Acked-by: John Johansen <john.johansen at canonical.com>


> ---
>  common/Make.rules |   34 ++++++++++++++++++++++++++++++++++
>  parser/Makefile   |   16 ++++++----------
>  2 files changed, 40 insertions(+), 10 deletions(-)
> 
> Index: b/common/Make.rules
> ===================================================================
> --- a/common/Make.rules
> +++ b/common/Make.rules
> @@ -151,6 +151,40 @@ _clean:
>  	-rm -f ${MANPAGES} *.[0-9].gz ${HTMLMANPAGES} pod2htm*.tmp
>  
>  # =====================
> +# generate list of capabilities based on
> +# /usr/include/sys/capabilities.h for use in multiple locations in
> +# the source tree
> +# =====================
> +
> +# emits defined capabilities in a simple list, e.g. "CAP_NAME CAP_NAME2"
> +CAPABILITIES=$(shell echo "\#include <sys/capability.h>" | cpp -dM | LC_ALL=C sed -n -e '/CAP_EMPTY_SET/d' -e 's/^\#define[ \t]\+CAP_\([A-Z0-9_]\+\)[ \t]\+\([0-9xa-f]\+\)\(.*\)$$/CAP_\1/p' | sort)
> +
> +.PHONY: list_capabilities
> +list_capabilities: /usr/include/linux/capability.h
> +	@echo "$(CAPABILITIES)"
> +
> +# =====================
> +# generate list of network protocols based on
> +# sys/socket.h for use in multiple locations in
> +# the source tree
> +# =====================
> +
> +# These are the families that it doesn't make sense for apparmor
> +# to mediate.
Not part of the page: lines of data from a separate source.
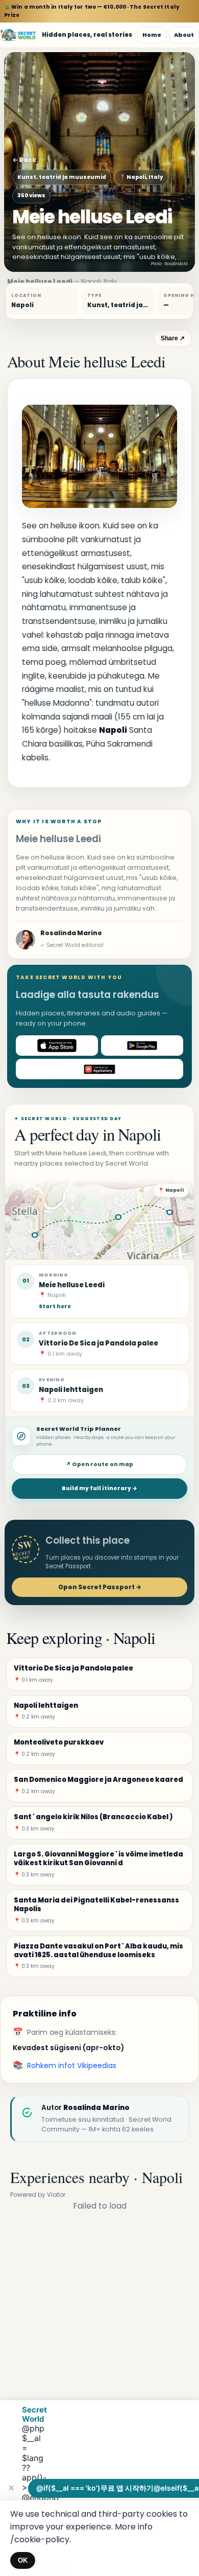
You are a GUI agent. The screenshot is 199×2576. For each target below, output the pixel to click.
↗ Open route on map (99, 1464)
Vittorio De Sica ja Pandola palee (98, 1343)
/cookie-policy (39, 2539)
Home (151, 35)
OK (23, 2560)
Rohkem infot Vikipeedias (71, 2065)
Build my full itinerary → (99, 1488)
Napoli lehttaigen (71, 1390)
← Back (24, 159)
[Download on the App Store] (57, 1045)
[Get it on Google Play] (142, 1045)
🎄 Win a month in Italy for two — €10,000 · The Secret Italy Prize (92, 11)
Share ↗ (173, 338)
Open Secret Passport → (99, 1587)
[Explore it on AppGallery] (99, 1069)
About (184, 35)
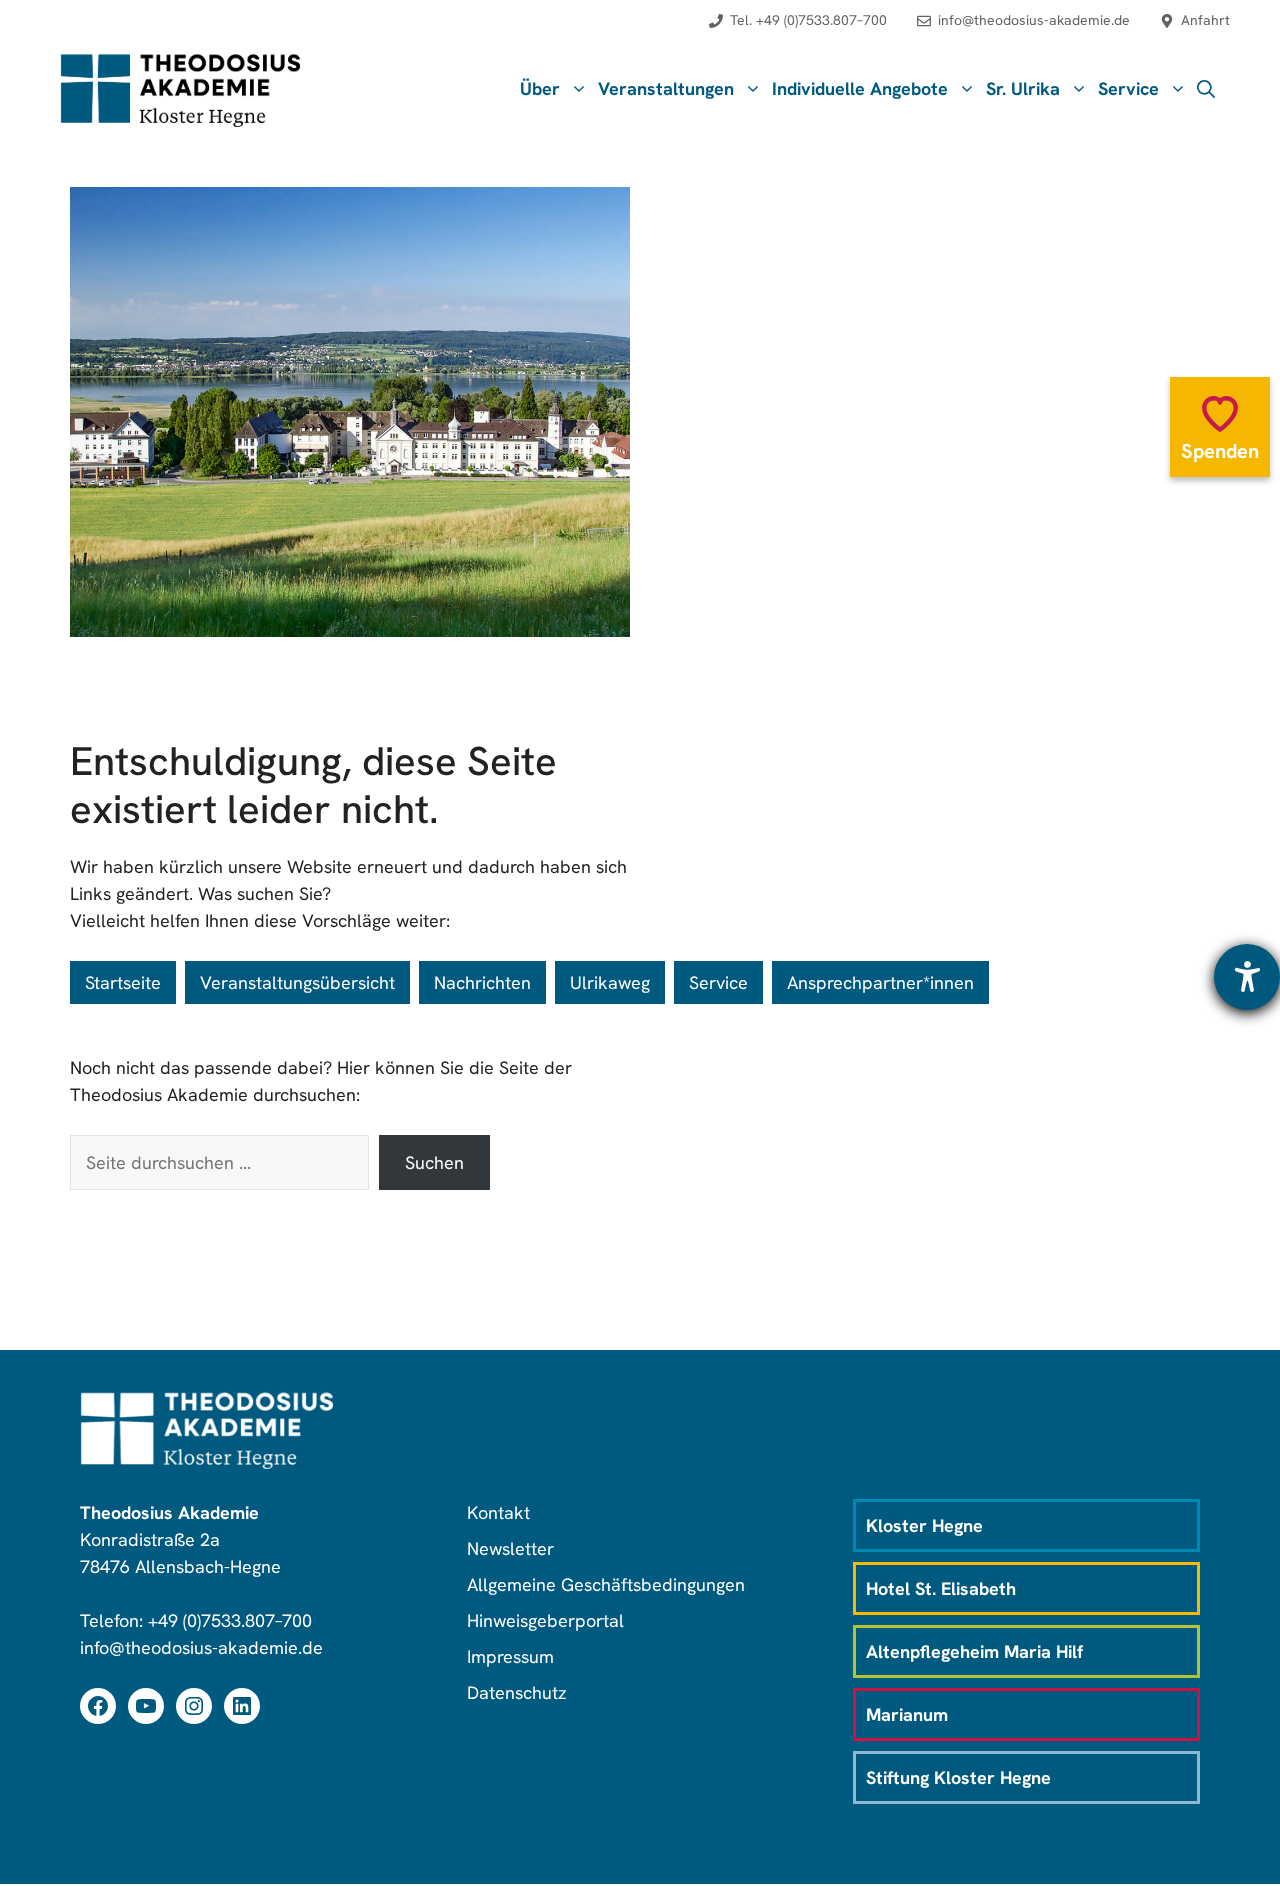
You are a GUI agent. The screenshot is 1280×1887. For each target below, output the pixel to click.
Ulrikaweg (610, 982)
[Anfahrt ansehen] (1195, 31)
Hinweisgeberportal (545, 1620)
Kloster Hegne (924, 1525)
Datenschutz (517, 1692)
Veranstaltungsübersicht (297, 982)
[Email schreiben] (1023, 31)
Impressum (510, 1656)
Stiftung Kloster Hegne (958, 1777)
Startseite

We use PF_ here since that is what is required in
> +# bits/socket.h, but we will rewrite these as AF_.
> +
> +FILTER_FAMILIES=PF_UNSPEC PF_UNIX PF_LOCAL PF_NETLINK
> +
> +__FILTER=$(shell echo $(strip $(FILTER_FAMILIES)) | sed -e 's/ /\\\|/g')
> +
> +# emits the AF names in a "AF_NAME NUMBER," pattern
> +AF_NAMES=$(shell echo "\#include <sys/socket.h>" | cpp -dM | LC_ALL=C sed -n -e '/$(__FILTER)/d' -e 's/^\#define[ \t]\+PF_\([A-Z0-9_]\+\)[ \t]\+\([0-9]\+\).*$$/AF_\1 \2,/p' | sort -n -k2)
> +
> +.PHONY: list_af_names
> +list_af_names:
> +	@echo "$(AF_NAMES)"
> +
> +# =====================
>  # manpages
>  # =====================
>  
> Index: b/parser/Makefile
> ===================================================================
> --- a/parser/Makefile
> +++ b/parser/Makefile
> @@ -207,22 +207,18 @@ parser_version.h: Makefile
>  	@echo \#define PARSER_VERSION \"$(VERSION)\" > .ver
>  	@mv -f .ver $@
>  
> -# These are the families that it doesn't make sense for apparmor to mediate.
> -# We use PF_ here since that is what is required in bits/socket.h, but we will
> -# rewrite these as AF_.
> -FILTER_FAMILIES=PF_MAX PF_UNSPEC PF_UNIX PF_LOCAL PF_NETLINK
> -
> -
> -__FILTER=$(shell echo $(strip $(FILTER_FAMILIES)) | sed -e 's/ /\\\|/g')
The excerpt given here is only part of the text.